PaperSorter uses [TheOldReader](https://theoldreader.com) as its
feed source. After signing up for TheOldReader, you will receive
API access using your email and password. Before running PaperSorter,
make sure to set the `TOR_EMAIL` and `TOR_PASSWORD` environment
variables with your TheOldReader email and password, respectively.
This will allow PaperSorter to authenticate and retrieve the necessary
data from your feeds.

### Upstage Solar LLM

Solar LLM's embedding API converts article titles and contents into
numerical vectors. Sign up on the [Upstage console](https://console.upstage.ai/)
and create an API key as per the
[documentation](https://developers.upstage.ai/docs/getting-started/quick-start#get-an-api-key).
Store the key securely and set the `UPSTAGE_API_KEY` environment
variable before running PaperSorter.

§ **Assignment**
Revise the PaperSorter setup text from "This will allow" up to and including "before running PaperSorter.", changing "feeds" to "subscriptions".

§ **Provided material**
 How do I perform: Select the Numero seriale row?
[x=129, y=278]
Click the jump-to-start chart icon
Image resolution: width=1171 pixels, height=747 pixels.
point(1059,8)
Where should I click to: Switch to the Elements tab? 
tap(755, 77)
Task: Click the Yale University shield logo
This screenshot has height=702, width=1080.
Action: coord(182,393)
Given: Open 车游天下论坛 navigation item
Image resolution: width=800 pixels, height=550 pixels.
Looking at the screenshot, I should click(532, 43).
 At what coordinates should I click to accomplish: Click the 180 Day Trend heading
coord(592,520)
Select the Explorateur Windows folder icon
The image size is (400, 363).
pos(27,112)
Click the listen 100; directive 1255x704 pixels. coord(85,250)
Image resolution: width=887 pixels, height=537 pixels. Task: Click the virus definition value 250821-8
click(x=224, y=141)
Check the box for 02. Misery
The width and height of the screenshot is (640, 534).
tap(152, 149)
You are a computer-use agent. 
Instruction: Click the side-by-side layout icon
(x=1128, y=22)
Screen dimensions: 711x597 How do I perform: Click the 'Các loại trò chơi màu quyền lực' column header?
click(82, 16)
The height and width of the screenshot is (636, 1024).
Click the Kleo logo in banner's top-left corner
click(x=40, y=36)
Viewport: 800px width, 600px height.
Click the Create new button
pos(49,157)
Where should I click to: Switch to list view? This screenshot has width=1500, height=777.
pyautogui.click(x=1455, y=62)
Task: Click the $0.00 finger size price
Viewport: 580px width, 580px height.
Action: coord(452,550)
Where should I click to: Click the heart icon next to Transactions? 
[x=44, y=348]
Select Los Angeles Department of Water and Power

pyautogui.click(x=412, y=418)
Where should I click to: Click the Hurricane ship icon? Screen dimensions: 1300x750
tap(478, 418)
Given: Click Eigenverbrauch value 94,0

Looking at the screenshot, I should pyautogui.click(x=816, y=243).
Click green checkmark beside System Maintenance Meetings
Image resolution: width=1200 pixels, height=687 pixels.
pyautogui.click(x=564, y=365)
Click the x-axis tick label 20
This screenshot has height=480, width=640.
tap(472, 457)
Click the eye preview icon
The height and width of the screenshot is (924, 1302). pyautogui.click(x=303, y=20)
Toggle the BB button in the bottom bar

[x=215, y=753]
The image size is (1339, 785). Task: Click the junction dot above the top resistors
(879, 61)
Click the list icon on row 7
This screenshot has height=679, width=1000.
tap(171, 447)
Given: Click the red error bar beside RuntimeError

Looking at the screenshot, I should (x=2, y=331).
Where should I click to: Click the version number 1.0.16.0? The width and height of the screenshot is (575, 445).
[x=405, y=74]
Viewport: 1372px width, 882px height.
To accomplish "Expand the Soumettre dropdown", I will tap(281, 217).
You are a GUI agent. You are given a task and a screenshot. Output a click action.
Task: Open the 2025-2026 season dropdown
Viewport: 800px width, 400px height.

§ **Your response**
This will allow PaperSorter to authenticate and retrieve the necessary
data from your subscriptions.

### Upstage Solar LLM

Solar LLM's embedding API converts article titles and contents into
numerical vectors. Sign up on the [Upstage console](https://console.upstage.ai/)
and create an API key as per the
[documentation](https://developers.upstage.ai/docs/getting-started/quick-start#get-an-api-key).
Store the key securely and set the `UPSTAGE_API_KEY` environment
variable before running PaperSorter.